» **Task inputs**

>>>>

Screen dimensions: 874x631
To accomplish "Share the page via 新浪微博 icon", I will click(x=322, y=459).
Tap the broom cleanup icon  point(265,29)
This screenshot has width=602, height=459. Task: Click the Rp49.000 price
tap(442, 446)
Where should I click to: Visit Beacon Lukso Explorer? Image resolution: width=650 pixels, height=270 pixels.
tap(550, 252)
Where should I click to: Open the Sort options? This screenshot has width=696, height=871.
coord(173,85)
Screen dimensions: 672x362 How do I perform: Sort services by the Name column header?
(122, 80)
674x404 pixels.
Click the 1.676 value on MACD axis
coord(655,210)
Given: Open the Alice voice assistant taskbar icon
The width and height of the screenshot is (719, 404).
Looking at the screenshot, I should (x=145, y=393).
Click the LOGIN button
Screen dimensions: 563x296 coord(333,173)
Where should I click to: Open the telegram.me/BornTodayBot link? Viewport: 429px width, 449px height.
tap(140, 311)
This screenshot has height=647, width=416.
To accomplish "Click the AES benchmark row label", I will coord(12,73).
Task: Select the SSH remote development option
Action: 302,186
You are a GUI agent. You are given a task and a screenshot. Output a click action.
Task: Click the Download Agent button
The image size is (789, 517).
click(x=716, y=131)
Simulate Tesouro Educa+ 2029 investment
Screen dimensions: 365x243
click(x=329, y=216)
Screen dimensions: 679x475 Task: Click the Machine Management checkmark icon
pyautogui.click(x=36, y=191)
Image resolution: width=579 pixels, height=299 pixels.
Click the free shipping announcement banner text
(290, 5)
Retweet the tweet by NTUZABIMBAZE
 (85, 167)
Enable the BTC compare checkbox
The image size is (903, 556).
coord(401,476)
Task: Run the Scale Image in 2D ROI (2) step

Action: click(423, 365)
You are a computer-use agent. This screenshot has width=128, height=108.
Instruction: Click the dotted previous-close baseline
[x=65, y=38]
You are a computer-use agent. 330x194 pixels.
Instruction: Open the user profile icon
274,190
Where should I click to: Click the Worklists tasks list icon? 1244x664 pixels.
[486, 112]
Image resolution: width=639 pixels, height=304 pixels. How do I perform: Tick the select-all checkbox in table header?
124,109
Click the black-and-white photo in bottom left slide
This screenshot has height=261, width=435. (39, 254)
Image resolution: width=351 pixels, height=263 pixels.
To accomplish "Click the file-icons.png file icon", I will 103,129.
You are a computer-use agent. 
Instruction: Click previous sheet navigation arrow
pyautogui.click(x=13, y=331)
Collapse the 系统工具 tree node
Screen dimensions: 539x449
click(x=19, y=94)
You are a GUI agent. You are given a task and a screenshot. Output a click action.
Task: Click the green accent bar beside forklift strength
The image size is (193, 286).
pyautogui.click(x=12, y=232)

<<<<

» **Assignment**
Set down the full listing a second time, exactly as given.

» **Solution for this task**
Screen dimensions: 874x631
To accomplish "Share the page via 新浪微博 icon", I will click(x=322, y=459).
Tap the broom cleanup icon  point(265,29)
This screenshot has width=602, height=459. Task: Click the Rp49.000 price
tap(442, 446)
Where should I click to: Visit Beacon Lukso Explorer? Image resolution: width=650 pixels, height=270 pixels.
tap(550, 252)
Where should I click to: Open the Sort options? This screenshot has width=696, height=871.
coord(173,85)
Screen dimensions: 672x362 How do I perform: Sort services by the Name column header?
(122, 80)
674x404 pixels.
Click the 1.676 value on MACD axis
coord(655,210)
Given: Open the Alice voice assistant taskbar icon
The width and height of the screenshot is (719, 404).
Looking at the screenshot, I should (x=145, y=393).
Click the LOGIN button
Screen dimensions: 563x296 coord(333,173)
Where should I click to: Open the telegram.me/BornTodayBot link? Viewport: 429px width, 449px height.
tap(140, 311)
This screenshot has height=647, width=416.
To accomplish "Click the AES benchmark row label", I will coord(12,73).
Task: Select the SSH remote development option
Action: 302,186
You are a GUI agent. You are given a task and a screenshot. Output a click action.
Task: Click the Download Agent button
The image size is (789, 517).
click(x=716, y=131)
Simulate Tesouro Educa+ 2029 investment
Screen dimensions: 365x243
click(x=329, y=216)
Screen dimensions: 679x475 Task: Click the Machine Management checkmark icon
pyautogui.click(x=36, y=191)
Image resolution: width=579 pixels, height=299 pixels.
Click the free shipping announcement banner text
(290, 5)
Retweet the tweet by NTUZABIMBAZE
 (85, 167)
Enable the BTC compare checkbox
The image size is (903, 556).
coord(401,476)
Task: Run the Scale Image in 2D ROI (2) step

Action: click(423, 365)
You are a computer-use agent. This screenshot has width=128, height=108.
Instruction: Click the dotted previous-close baseline
[x=65, y=38]
You are a computer-use agent. 330x194 pixels.
Instruction: Open the user profile icon
274,190
Where should I click to: Click the Worklists tasks list icon? 1244x664 pixels.
[486, 112]
Image resolution: width=639 pixels, height=304 pixels. How do I perform: Tick the select-all checkbox in table header?
124,109
Click the black-and-white photo in bottom left slide
This screenshot has height=261, width=435. (39, 254)
Image resolution: width=351 pixels, height=263 pixels.
To accomplish "Click the file-icons.png file icon", I will 103,129.
You are a computer-use agent. 
Instruction: Click previous sheet navigation arrow
pyautogui.click(x=13, y=331)
Collapse the 系统工具 tree node
Screen dimensions: 539x449
click(x=19, y=94)
You are a GUI agent. You are given a task and a screenshot. Output a click action.
Task: Click the green accent bar beside forklift strength
The image size is (193, 286).
pyautogui.click(x=12, y=232)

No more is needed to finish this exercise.